#### INPUT RECORDS:
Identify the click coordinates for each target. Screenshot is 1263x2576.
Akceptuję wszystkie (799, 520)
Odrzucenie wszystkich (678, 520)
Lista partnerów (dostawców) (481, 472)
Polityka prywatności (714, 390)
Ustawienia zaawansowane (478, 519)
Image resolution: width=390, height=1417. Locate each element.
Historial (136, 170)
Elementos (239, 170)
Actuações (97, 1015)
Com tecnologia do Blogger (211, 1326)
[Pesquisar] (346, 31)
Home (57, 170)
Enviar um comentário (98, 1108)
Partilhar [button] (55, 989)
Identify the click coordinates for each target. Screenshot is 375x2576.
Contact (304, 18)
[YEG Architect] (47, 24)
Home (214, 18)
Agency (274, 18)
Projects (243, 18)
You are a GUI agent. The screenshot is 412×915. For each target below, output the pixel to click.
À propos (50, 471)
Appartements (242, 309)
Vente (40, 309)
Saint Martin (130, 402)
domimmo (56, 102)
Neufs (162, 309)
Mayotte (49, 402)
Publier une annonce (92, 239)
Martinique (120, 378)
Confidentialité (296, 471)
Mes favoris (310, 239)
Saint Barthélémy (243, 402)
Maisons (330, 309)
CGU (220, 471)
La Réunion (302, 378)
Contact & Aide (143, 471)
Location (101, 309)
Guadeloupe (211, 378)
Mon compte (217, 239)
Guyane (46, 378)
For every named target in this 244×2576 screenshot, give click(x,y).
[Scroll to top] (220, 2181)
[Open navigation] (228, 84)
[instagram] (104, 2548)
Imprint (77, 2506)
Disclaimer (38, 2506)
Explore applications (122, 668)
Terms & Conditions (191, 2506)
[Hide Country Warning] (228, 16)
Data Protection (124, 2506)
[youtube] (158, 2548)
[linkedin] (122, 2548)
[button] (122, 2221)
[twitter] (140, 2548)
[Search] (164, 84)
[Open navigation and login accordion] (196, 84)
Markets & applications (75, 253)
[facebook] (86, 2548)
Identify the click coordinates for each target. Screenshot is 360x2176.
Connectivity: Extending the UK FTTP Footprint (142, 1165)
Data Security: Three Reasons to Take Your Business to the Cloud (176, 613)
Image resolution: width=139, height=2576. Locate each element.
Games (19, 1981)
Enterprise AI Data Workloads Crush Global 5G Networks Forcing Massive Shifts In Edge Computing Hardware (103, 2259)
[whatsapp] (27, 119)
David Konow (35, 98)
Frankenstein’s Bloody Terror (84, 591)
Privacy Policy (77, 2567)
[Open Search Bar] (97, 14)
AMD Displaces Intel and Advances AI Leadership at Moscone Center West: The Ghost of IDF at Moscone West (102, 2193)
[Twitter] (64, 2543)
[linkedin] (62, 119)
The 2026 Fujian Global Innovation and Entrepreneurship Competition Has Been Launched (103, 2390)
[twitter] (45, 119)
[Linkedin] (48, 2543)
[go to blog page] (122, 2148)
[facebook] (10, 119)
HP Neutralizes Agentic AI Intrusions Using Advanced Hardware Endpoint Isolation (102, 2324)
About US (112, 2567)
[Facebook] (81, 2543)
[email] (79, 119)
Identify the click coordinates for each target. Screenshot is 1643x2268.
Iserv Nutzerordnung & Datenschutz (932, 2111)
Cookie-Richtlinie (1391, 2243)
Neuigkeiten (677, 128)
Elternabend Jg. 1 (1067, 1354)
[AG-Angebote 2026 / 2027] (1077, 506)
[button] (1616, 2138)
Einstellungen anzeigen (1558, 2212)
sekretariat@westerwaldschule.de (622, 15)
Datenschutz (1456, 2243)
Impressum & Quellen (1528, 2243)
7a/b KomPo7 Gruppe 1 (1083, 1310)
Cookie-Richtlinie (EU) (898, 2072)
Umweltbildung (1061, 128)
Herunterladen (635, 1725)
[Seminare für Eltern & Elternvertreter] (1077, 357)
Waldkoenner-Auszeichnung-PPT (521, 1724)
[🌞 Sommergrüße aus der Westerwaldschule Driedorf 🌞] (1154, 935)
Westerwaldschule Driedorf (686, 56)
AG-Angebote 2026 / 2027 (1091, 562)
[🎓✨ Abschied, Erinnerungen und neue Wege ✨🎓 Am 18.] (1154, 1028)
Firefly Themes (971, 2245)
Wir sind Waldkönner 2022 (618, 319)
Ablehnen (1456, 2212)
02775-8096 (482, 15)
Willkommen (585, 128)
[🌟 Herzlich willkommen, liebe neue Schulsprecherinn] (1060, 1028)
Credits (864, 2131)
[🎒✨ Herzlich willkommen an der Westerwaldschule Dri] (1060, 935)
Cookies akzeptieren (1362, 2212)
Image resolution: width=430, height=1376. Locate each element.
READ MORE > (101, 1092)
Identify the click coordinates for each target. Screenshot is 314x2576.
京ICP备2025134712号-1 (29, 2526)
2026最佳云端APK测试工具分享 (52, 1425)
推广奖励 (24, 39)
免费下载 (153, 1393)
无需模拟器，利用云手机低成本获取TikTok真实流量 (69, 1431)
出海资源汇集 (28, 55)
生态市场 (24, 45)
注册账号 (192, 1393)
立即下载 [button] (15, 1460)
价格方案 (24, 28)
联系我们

#### REQUIREMENT:
Nothing is to be left out, and every entry is to be transcribed exactly.

#### RESULT OF THIS TASK:
Identify the click coordinates for each target. Screenshot is 1263x2576.
Akceptuję wszystkie (799, 520)
Odrzucenie wszystkich (678, 520)
Lista partnerów (dostawców) (481, 472)
Polityka prywatności (714, 390)
Ustawienia zaawansowane (478, 519)
Image resolution: width=390, height=1417. Locate each element.
Historial (136, 170)
Elementos (239, 170)
Actuações (97, 1015)
Com tecnologia do Blogger (211, 1326)
[Pesquisar] (346, 31)
Home (57, 170)
Enviar um comentário (98, 1108)
Partilhar [button] (55, 989)
Identify the click coordinates for each target. Screenshot is 375x2576.
Contact (304, 18)
[YEG Architect] (47, 24)
Home (214, 18)
Agency (274, 18)
Projects (243, 18)
You are a GUI agent. The screenshot is 412×915. For each target below, output the pixel to click.
À propos (50, 471)
Appartements (242, 309)
Vente (40, 309)
Saint Martin (130, 402)
domimmo (56, 102)
Neufs (162, 309)
Mayotte (49, 402)
Publier une annonce (92, 239)
Martinique (120, 378)
Confidentialité (296, 471)
Mes favoris (310, 239)
Saint Barthélémy (243, 402)
Maisons (330, 309)
CGU (220, 471)
La Réunion (302, 378)
Contact & Aide (143, 471)
Location (101, 309)
Guadeloupe (211, 378)
Mon compte (217, 239)
Guyane (46, 378)
For every named target in this 244×2576 screenshot, give click(x,y).
[Scroll to top] (220, 2181)
[Open navigation] (228, 84)
[instagram] (104, 2548)
Imprint (77, 2506)
Disclaimer (38, 2506)
Explore applications (122, 668)
Terms & Conditions (191, 2506)
[Hide Country Warning] (228, 16)
Data Protection (124, 2506)
[youtube] (158, 2548)
[linkedin] (122, 2548)
[button] (122, 2221)
[twitter] (140, 2548)
[Search] (164, 84)
[Open navigation and login accordion] (196, 84)
Markets & applications (75, 253)
[facebook] (86, 2548)
Identify the click coordinates for each target. Screenshot is 360x2176.
Connectivity: Extending the UK FTTP Footprint (142, 1165)
Data Security: Three Reasons to Take Your Business to the Cloud (176, 613)
Image resolution: width=139, height=2576. Locate each element.
Games (19, 1981)
Enterprise AI Data Workloads Crush Global 5G Networks Forcing Massive Shifts In Edge Computing Hardware (103, 2259)
[whatsapp] (27, 119)
David Konow (35, 98)
Frankenstein’s Bloody Terror (84, 591)
Privacy Policy (77, 2567)
[Open Search Bar] (97, 14)
AMD Displaces Intel and Advances AI Leadership at Moscone Center West: The Ghost of IDF at Moscone West (102, 2193)
[Twitter] (64, 2543)
[linkedin] (62, 119)
The 2026 Fujian Global Innovation and Entrepreneurship Competition Has Been Launched (103, 2390)
[twitter] (45, 119)
[Linkedin] (48, 2543)
[go to blog page] (122, 2148)
[facebook] (10, 119)
HP Neutralizes Agentic AI Intrusions Using Advanced Hardware Endpoint Isolation (102, 2324)
About US (112, 2567)
[Facebook] (81, 2543)
[email] (79, 119)
Identify the click coordinates for each target. Screenshot is 1643x2268.
Iserv Nutzerordnung & Datenschutz (932, 2111)
Cookie-Richtlinie (1391, 2243)
Neuigkeiten (677, 128)
Elternabend Jg. 1 (1067, 1354)
[AG-Angebote 2026 / 2027] (1077, 506)
[button] (1616, 2138)
Einstellungen anzeigen (1558, 2212)
sekretariat@westerwaldschule.de (622, 15)
Datenschutz (1456, 2243)
Impressum & Quellen (1528, 2243)
7a/b KomPo7 Gruppe 1 (1083, 1310)
Cookie-Richtlinie (EU) (898, 2072)
Umweltbildung (1061, 128)
Herunterladen (635, 1725)
[Seminare für Eltern & Elternvertreter] (1077, 357)
Waldkoenner-Auszeichnung-PPT (521, 1724)
[🌞 Sommergrüße aus der Westerwaldschule Driedorf 🌞] (1154, 935)
Westerwaldschule Driedorf (686, 56)
AG-Angebote 2026 / 2027 (1091, 562)
[🎓✨ Abschied, Erinnerungen und neue Wege ✨🎓 Am 18.] (1154, 1028)
Firefly Themes (971, 2245)
Wir sind Waldkönner 2022 (618, 319)
Ablehnen (1456, 2212)
02775-8096 (482, 15)
Willkommen (585, 128)
[🌟 Herzlich willkommen, liebe neue Schulsprecherinn] (1060, 1028)
Credits (864, 2131)
[🎒✨ Herzlich willkommen an der Westerwaldschule Dri] (1060, 935)
Cookies akzeptieren (1362, 2212)
Image resolution: width=430, height=1376. Locate each element.
READ MORE > (101, 1092)
Identify the click coordinates for each target. Screenshot is 314x2576.
京ICP备2025134712号-1 (29, 2526)
2026最佳云端APK测试工具分享 (52, 1425)
推广奖励 (24, 39)
免费下载 (153, 1393)
无需模拟器，利用云手机低成本获取TikTok真实流量 (69, 1431)
出海资源汇集 (28, 55)
生态市场 (24, 45)
注册账号 (192, 1393)
立即下载 [button] (15, 1460)
价格方案 (24, 28)
联系我们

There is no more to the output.